=== Given text ===

Farms may be required to pay higher wages to some foreign workers under changes the Labor Department has finalized in the way that H-2A minimum pay rates are calculated.

Under a rule that will be published in the Federal Register on Tuesday, the department will calculate the H-2A wage rates for field workers based on USDA’s Farm Labor Survey of farmworker wages.

However, H-2A wage rates for some occupations, including truck drivers as well as managers and supervisors on farms, will be calculated based on a broader wage survey conducted by the Bureau of Labor Statistics. The department determined the BLS survey better reflected the prevailing wages paid for those occupations.

For positions that cover more than one job classification, the department will base the H-2A rate on the highest wage of the applicable occupation. 

Farmers are required to pay H-2A workers at least as much as the “adverse effect wage rate” set by the department each year. The wage regulations are intended to prevent the importation of H-2A workers from depressing local wages. 

The Labor Department says in the 134-page rule that the new “methodology strikes a reasonable balance between the statute’s competing goals of providing employers with an adequate supply of legal agricultural labor and protecting the wages and working conditions of workers in the United States similarly employed.”

=== Given material ===

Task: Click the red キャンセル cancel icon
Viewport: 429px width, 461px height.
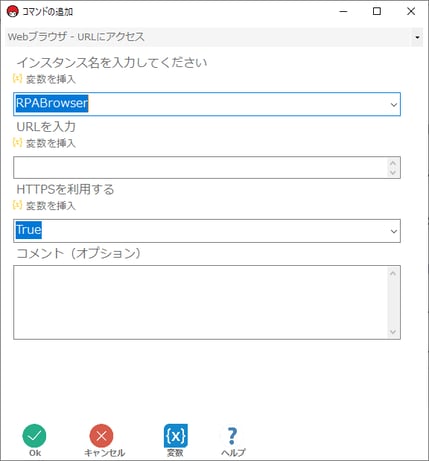Action: point(101,436)
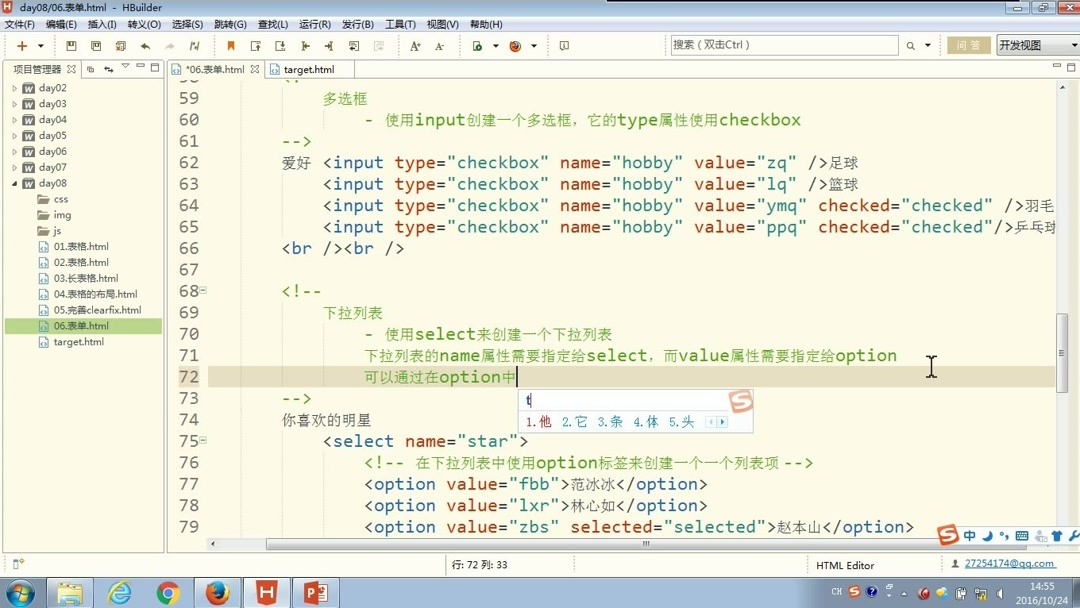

===

*Task to complete*:
Answer from the H-2A wage article:
1. Which survey will be used to calculate H-2A wage rates for field workers?
2. For positions covering more than one job classification, what will the H-2A rate be based on?
3. How many pages long is the Labor Department's rule?
The lines have no connection to the H-2A wage article.

*Output for this task*:
1. USDA's Farm Labor Survey of farmworker wages.
2. The highest wage of the applicable occupation.
3. 134 pages.